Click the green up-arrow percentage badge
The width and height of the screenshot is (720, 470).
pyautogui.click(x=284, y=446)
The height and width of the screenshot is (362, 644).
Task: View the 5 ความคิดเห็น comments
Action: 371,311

> **YOUR INSTRUCTIONS**
Please give a word-for-word repetition of the lines from the one containing "The width and" through the last line of the data above, including both, and nothing besides.

> **RESPONSE**
The width and height of the screenshot is (720, 470).
pyautogui.click(x=284, y=446)
The height and width of the screenshot is (362, 644).
Task: View the 5 ความคิดเห็น comments
Action: 371,311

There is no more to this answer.